Exercise instructions:
This exercise calls for every record to be set down again, exactly and in full.

Data for analysis:

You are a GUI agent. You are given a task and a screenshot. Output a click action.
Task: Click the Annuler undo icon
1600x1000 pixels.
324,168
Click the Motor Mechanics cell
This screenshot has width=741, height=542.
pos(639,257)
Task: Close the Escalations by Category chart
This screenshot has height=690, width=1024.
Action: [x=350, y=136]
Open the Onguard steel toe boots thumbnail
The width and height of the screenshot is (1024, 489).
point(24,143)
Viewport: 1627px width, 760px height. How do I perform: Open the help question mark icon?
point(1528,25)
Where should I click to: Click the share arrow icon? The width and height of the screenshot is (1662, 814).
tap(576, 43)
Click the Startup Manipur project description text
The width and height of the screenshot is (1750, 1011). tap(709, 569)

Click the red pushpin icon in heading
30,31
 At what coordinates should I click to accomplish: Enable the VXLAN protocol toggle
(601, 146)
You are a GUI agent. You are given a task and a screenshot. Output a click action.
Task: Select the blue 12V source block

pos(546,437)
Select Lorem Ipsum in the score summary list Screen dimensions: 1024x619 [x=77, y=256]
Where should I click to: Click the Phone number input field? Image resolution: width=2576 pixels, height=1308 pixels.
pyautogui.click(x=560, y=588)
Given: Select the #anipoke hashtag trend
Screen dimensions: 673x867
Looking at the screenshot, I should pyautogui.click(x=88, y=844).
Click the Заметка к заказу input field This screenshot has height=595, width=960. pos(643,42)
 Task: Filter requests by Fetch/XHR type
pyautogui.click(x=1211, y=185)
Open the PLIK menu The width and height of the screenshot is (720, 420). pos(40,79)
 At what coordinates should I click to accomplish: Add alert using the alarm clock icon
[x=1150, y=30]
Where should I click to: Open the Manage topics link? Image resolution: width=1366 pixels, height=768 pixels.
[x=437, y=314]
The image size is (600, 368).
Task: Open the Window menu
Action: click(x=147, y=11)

Task output:
You are a GUI agent. You are given a task and a screenshot. Output a click action.
Task: Click the Annuler undo icon
1600x1000 pixels.
324,168
Click the Motor Mechanics cell
This screenshot has width=741, height=542.
pos(639,257)
Task: Close the Escalations by Category chart
This screenshot has height=690, width=1024.
Action: [x=350, y=136]
Open the Onguard steel toe boots thumbnail
The width and height of the screenshot is (1024, 489).
point(24,143)
Viewport: 1627px width, 760px height. How do I perform: Open the help question mark icon?
point(1528,25)
Where should I click to: Click the share arrow icon? The width and height of the screenshot is (1662, 814).
tap(576, 43)
Click the Startup Manipur project description text
The width and height of the screenshot is (1750, 1011). tap(709, 569)

Click the red pushpin icon in heading
30,31
 At what coordinates should I click to accomplish: Enable the VXLAN protocol toggle
(601, 146)
You are a GUI agent. You are given a task and a screenshot. Output a click action.
Task: Select the blue 12V source block

pos(546,437)
Select Lorem Ipsum in the score summary list Screen dimensions: 1024x619 [x=77, y=256]
Where should I click to: Click the Phone number input field? Image resolution: width=2576 pixels, height=1308 pixels.
pyautogui.click(x=560, y=588)
Given: Select the #anipoke hashtag trend
Screen dimensions: 673x867
Looking at the screenshot, I should pyautogui.click(x=88, y=844).
Click the Заметка к заказу input field This screenshot has height=595, width=960. pos(643,42)
 Task: Filter requests by Fetch/XHR type
pyautogui.click(x=1211, y=185)
Open the PLIK menu The width and height of the screenshot is (720, 420). pos(40,79)
 At what coordinates should I click to accomplish: Add alert using the alarm clock icon
[x=1150, y=30]
Where should I click to: Open the Manage topics link? Image resolution: width=1366 pixels, height=768 pixels.
[x=437, y=314]
The image size is (600, 368).
Task: Open the Window menu
Action: click(x=147, y=11)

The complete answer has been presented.